Towards hypervector representations for learning and planning with schemas

Abstract

The Schema Mechanism is a general learning and concept building framework initially created in the 1980s by Gary Drescher. It was inspired by the constructivist theory of early human cognitive development by Jean Piaget and shares interesting properties with human learning. Recently, Schema Networks were proposed. They combine ideas of the original Schema mechanism, Relational MDPs and planning based on Factor Graph optimization. Schema Networks demonstrated interesting properties for transfer learning, i.e. the ability of zero-shot transfer. However, there are several limitations of this approach. For example, although the Schema Network, in principle, works on an object-level, the original learning and inference algorithms use individual pixels as objects.
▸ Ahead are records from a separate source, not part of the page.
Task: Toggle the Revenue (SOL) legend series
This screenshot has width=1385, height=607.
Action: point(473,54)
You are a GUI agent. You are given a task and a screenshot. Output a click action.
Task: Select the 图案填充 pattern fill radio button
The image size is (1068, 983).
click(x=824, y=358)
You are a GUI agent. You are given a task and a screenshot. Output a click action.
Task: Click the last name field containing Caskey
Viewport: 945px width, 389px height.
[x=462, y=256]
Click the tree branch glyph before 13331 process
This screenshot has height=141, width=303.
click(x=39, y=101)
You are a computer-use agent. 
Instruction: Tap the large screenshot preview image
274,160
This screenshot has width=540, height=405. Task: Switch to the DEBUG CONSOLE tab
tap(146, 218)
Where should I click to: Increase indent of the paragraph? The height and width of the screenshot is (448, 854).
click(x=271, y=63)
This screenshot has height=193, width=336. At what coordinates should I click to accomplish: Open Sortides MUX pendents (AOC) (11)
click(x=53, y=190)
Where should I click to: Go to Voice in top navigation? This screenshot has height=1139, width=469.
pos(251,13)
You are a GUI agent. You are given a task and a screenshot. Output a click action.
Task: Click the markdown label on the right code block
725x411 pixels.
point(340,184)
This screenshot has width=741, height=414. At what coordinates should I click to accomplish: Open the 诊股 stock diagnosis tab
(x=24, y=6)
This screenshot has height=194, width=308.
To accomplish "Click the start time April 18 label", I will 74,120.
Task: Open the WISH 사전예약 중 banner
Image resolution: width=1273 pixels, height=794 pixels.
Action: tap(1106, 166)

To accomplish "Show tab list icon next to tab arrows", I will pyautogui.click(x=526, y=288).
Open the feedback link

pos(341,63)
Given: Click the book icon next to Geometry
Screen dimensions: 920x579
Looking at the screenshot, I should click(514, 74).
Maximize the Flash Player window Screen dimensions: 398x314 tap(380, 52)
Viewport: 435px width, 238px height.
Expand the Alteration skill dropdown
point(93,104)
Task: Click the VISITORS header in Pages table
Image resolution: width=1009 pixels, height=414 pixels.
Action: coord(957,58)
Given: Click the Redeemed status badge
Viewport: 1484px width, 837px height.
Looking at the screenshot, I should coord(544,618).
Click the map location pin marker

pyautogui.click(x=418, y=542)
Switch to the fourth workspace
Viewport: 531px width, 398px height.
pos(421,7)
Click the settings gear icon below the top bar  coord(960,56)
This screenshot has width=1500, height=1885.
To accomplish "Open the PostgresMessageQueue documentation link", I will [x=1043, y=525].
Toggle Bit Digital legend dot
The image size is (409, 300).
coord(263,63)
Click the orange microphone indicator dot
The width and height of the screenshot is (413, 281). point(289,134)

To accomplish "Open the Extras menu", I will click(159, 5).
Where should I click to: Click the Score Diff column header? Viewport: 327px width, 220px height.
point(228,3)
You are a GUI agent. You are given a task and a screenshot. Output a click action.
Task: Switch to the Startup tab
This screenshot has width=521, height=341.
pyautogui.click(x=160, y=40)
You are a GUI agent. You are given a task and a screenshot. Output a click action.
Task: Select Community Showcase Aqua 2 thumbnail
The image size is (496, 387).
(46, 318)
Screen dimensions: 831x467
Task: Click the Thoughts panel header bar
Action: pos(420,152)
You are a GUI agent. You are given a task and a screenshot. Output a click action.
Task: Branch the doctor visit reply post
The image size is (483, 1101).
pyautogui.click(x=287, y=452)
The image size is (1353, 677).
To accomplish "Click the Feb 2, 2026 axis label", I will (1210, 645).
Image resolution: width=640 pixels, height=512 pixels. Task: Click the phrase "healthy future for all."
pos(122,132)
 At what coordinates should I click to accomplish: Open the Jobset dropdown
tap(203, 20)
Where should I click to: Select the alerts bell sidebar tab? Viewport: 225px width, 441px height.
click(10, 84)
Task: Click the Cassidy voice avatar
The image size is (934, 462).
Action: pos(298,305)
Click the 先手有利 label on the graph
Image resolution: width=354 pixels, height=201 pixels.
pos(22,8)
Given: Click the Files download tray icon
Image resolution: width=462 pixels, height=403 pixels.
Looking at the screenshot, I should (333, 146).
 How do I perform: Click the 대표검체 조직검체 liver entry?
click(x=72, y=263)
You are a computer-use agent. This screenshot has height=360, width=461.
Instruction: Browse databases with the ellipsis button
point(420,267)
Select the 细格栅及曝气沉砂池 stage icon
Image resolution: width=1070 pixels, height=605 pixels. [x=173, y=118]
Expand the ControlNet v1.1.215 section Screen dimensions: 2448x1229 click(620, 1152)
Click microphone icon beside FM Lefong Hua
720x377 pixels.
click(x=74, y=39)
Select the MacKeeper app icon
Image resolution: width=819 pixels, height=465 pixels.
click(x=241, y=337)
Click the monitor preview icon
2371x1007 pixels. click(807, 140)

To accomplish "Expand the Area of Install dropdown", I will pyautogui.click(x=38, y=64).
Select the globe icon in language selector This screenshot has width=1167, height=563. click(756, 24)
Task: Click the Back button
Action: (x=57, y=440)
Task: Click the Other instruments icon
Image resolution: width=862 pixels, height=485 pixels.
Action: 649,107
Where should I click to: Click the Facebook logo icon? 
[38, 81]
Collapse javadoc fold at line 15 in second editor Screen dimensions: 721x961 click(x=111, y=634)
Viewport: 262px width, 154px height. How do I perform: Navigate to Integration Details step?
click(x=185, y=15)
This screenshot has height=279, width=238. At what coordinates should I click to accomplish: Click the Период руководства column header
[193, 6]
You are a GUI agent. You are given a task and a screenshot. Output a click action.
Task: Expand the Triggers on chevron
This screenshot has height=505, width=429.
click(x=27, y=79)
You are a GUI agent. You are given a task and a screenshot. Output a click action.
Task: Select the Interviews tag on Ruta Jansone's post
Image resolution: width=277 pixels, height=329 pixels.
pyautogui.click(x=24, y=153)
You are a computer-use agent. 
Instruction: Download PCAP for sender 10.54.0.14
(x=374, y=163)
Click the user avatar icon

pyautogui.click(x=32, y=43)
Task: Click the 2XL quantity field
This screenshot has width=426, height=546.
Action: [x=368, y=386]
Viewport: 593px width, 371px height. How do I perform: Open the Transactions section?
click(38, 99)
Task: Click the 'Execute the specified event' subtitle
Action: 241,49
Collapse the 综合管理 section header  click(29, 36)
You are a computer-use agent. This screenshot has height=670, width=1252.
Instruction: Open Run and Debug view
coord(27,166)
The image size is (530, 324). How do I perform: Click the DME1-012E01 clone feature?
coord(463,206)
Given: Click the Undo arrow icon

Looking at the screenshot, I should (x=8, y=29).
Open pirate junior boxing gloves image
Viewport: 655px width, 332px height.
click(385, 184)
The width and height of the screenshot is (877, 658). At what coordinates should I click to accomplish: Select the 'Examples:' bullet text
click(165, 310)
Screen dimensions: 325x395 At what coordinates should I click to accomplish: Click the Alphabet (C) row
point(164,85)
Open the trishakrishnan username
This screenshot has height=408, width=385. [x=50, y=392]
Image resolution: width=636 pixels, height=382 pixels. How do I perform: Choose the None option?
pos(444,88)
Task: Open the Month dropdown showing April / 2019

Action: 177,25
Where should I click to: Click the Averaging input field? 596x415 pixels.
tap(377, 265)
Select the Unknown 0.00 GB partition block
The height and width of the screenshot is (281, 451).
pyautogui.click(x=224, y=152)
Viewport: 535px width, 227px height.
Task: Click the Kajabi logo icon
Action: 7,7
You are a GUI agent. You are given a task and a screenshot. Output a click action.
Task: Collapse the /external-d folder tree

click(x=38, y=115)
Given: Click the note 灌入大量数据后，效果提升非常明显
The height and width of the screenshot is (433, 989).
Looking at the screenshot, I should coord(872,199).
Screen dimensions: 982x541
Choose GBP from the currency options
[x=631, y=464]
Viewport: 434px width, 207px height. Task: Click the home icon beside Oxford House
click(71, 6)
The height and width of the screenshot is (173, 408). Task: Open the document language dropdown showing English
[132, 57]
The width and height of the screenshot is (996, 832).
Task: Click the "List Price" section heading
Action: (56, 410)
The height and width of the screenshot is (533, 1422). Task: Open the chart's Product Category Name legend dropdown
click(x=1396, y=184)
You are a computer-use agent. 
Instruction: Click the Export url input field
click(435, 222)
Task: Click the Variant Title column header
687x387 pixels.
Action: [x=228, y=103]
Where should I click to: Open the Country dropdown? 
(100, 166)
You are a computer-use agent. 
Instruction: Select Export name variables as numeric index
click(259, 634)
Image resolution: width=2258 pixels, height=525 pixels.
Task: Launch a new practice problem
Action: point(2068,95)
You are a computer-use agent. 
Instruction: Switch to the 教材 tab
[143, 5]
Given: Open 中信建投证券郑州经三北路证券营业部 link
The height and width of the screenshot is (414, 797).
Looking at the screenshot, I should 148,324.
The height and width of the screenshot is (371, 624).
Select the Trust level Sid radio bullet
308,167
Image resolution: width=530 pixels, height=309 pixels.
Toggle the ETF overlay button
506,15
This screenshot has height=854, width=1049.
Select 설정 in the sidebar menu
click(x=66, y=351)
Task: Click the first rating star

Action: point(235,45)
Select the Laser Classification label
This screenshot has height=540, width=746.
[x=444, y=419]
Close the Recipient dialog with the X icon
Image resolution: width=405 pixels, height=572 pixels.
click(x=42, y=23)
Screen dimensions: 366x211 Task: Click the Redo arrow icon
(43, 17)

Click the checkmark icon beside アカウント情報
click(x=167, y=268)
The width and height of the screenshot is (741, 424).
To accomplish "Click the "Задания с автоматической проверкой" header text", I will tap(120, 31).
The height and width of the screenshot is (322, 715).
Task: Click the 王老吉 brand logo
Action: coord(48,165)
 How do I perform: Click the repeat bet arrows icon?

Also, all types of entities have to share the same set of attributes and the neighborhood for each learned Schema has to be of the same size. In this paper, we discuss these and other limitations of Schema Networks and propose a novel representation based on hypervectors to address some of the limitations. Hypervectors are very high dimensional vectors (e.g. 2,048 dimensional) with useful statistical properties, including high representational capacity and robustness to noise. We present a system based on a Vector Symbolic Architecture (VSA) that uses hypervectors and carefully designed operators to create representations of arbitrary objects with varying number and type of attributes. These representations can be used to encode Schemas on this set of objects in arbitrary neighborhoods. The paper includes first results demonstrating the representational capacity and robustness to noise.